Le remède traditionnel pour lutter contre l’inflation est la manipulation du taux du marché monétaire par la Banque centrale, ce qui a été fait à plusieurs reprises durant les années 2021 et 2022, mais l’augmentation excessive du TMM pratiquée par la Banque centrale tunisienne pour freiner la consommation et ralentir la tendance inflationniste a causé des problèmes financiers à la majorité des ménages tunisiennes, des ménages déjà endettés auprès des banques pour achat du premier logement ou de la voiture populaire qui ont subi une augmentation brusque dans les mensualités de remboursement de leurs crédits, ce qui a causé une pression supplémentaire sur leur pouvoir d’achat.
D’autre part, la hausse du TMM peut freiner l’investissement privé, surtout pour les PME qui ne peuvent pas supporter le coût élevé des prêts bancaires, ce qui pourrait aggraver la situation de l’investissement qui a connu un ralentissement depuis la crise sanitaire mondiale de 2020.
À mon avis, le ministère du Commerce doit faire un effort supplémentaire sur les marges bénéficiaires appliquées sur les produits de base y compris les produits de nettoyage, les conserves et les légumes et fruits dans le but de limiter les dégâts causés par l’inflation.
A quand donc la fin de cette crise?
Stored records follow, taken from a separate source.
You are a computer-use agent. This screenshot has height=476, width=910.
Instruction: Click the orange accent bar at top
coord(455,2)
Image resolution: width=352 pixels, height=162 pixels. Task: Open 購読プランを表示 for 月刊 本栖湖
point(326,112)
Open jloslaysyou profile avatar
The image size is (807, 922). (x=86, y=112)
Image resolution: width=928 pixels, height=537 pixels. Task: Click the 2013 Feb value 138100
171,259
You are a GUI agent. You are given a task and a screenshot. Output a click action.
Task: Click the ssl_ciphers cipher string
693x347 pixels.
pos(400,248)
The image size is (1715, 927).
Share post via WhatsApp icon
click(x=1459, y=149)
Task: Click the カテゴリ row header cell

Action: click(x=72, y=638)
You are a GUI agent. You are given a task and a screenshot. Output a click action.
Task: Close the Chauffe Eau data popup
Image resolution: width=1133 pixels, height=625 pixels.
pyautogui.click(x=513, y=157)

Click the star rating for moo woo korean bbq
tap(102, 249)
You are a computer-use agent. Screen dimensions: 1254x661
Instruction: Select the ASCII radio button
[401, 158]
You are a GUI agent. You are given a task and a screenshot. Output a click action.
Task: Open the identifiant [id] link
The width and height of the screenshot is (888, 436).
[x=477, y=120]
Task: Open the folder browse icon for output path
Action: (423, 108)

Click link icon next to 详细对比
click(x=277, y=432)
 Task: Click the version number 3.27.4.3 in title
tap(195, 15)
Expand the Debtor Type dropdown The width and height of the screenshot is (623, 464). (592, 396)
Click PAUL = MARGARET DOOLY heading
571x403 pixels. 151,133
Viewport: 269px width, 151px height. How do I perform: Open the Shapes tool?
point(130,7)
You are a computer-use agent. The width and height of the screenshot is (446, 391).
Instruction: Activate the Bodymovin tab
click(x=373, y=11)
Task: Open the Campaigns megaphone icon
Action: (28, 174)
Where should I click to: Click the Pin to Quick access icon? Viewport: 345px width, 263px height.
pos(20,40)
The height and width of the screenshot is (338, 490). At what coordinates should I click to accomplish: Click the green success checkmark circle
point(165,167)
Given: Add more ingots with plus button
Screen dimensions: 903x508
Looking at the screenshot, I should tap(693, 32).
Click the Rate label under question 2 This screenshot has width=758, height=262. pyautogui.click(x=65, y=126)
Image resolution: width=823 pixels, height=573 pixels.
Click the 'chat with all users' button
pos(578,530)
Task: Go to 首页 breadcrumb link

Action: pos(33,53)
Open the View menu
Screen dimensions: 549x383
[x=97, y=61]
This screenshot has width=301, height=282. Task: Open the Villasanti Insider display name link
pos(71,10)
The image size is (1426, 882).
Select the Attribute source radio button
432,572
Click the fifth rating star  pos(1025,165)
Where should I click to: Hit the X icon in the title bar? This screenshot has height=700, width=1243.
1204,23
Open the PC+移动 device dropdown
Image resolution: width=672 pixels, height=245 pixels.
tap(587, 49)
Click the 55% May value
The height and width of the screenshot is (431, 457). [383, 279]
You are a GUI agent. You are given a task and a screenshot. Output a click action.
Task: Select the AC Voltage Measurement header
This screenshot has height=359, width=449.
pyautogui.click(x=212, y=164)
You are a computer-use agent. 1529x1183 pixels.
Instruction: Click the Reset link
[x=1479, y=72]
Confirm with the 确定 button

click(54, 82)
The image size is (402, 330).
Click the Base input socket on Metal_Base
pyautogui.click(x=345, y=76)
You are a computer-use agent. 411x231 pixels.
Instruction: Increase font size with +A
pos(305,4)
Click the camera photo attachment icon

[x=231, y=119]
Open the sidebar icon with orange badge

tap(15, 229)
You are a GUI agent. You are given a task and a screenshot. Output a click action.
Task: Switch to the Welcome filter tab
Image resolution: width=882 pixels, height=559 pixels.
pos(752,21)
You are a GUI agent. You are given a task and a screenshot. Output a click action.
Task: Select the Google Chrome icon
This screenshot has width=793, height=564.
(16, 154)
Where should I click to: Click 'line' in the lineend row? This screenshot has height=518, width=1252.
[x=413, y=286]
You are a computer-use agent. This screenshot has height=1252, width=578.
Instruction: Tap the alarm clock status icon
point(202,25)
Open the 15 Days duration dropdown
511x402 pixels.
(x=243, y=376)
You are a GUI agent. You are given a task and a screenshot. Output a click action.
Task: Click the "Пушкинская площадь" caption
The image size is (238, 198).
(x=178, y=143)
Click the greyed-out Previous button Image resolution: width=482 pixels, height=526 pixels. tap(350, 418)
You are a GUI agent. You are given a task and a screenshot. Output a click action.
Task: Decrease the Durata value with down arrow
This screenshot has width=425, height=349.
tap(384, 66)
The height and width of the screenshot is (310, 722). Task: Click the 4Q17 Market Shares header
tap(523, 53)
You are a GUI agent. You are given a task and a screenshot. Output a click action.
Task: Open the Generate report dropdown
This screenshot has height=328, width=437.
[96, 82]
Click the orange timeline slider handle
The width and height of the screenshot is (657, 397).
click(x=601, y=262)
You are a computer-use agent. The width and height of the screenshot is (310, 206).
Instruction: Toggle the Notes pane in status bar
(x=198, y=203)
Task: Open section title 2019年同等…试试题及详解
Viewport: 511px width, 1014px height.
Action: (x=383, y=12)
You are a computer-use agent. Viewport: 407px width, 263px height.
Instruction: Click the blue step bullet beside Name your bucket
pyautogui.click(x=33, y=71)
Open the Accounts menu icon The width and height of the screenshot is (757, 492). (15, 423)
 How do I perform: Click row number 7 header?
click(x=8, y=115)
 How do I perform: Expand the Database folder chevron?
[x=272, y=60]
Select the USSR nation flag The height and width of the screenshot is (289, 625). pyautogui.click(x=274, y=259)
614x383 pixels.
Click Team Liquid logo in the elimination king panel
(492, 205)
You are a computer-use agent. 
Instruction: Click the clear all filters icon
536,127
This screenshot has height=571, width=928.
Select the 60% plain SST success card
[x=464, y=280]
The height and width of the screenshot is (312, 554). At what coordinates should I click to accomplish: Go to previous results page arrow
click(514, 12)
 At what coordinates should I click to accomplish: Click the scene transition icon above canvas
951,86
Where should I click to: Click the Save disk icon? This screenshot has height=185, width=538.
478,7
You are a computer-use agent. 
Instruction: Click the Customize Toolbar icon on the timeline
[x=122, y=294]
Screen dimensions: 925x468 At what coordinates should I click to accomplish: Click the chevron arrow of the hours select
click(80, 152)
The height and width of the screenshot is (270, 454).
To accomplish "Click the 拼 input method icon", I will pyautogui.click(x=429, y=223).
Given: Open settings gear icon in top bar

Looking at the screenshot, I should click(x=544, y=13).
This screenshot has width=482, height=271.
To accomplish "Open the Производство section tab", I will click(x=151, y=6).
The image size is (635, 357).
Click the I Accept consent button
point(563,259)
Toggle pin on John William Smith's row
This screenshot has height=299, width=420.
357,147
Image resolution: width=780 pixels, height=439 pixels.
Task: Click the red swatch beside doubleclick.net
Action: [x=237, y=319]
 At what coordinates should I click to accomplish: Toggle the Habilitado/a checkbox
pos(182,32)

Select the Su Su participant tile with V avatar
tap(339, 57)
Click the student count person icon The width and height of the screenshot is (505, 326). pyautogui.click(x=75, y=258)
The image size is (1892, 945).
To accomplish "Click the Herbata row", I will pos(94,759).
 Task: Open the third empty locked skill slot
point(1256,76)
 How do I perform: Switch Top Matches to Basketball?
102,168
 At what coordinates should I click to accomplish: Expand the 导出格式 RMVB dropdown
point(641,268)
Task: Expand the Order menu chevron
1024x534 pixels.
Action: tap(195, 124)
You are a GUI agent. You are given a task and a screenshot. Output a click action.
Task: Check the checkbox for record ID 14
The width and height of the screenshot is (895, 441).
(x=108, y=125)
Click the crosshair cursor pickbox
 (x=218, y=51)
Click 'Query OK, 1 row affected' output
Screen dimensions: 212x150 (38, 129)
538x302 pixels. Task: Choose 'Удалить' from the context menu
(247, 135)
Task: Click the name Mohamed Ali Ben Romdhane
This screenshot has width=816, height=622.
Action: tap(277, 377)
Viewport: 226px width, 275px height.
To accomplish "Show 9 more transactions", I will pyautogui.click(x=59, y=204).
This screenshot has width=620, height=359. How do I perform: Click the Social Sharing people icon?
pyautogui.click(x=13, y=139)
Peut-on sortir de la spirale d’inflation ?
Je serais optimiste sur ce sujet, nous pouvons mettre fin à la crise à condition que le gouvernement tunisien prenne des décisions correctives d’urgence, et ce, sur la base d’un plan de sauvetage articulé sur des mesures propres à chaque volet de notre économie.
Si les pouvoirs publics, essentiellement la présidence du gouvernement, les ministres chargés de l’économie, des finances, du commerce et de l’industrie, commencent dès le mois prochain l’exécution effective du programme de réforme que le gouvernement a déjà établi avant la fin de 2022, on pourra estimer que la courbe descendante de l’économie s’arrêtera dans 10 mois, sachant que l’effet de la crise mondiale et de la perturbation des échanges sur le marché international perdra son intensité vu le pouvoir d’adaptation qu’a montré le consommateur depuis la crise sanitaire liée au Covid-19.
Par contre, si le gouvernement n’entame pas immédiatement les réformes (augmenter la recette fiscale par la généralisation du régime réel et l’absorption graduelle du secteur informel, orienter la compensation des produits essentiels vers les ménages éligibles, restructurer les entreprises publiques en difficultés financières, y compris les caisses sociales, pour arrêter l’hémorragie des finances publiques, alléger la masse salariale dans la fonction publique par une incitation réelle à l’investissement dans les petites et moyennes entreprises et la levée des autorisations et des entraves administrative), et si on ne démarre pas tout de suite le train des réformes, la crise économique s’intensifiera davantage, l’inflation grimpera pour atteindre des taux insupportables (le scénario libanais et égyptien), d’où la tension sociale peut conduire à l’explosion.
Selon le déroulement actuel des faits, la guerre russo-ukrainienne continuera pour longtemps jusqu’à réalisation des résultats projetés par son déclencheur, elle pourra s’intensifier davantage et même toucher d’autres pays dans la région, ce qui rendra l’ère inflationniste une réalité constante.
A cette inflation imposée à tous les pays importateurs de produits alimentaires s’ajoute la fluctuation du cours des monnaies locales par rapport au dollar, ce qui aggraverait la crise et alourdirait le fardeau supporté par les finances publiques des pays pauvres.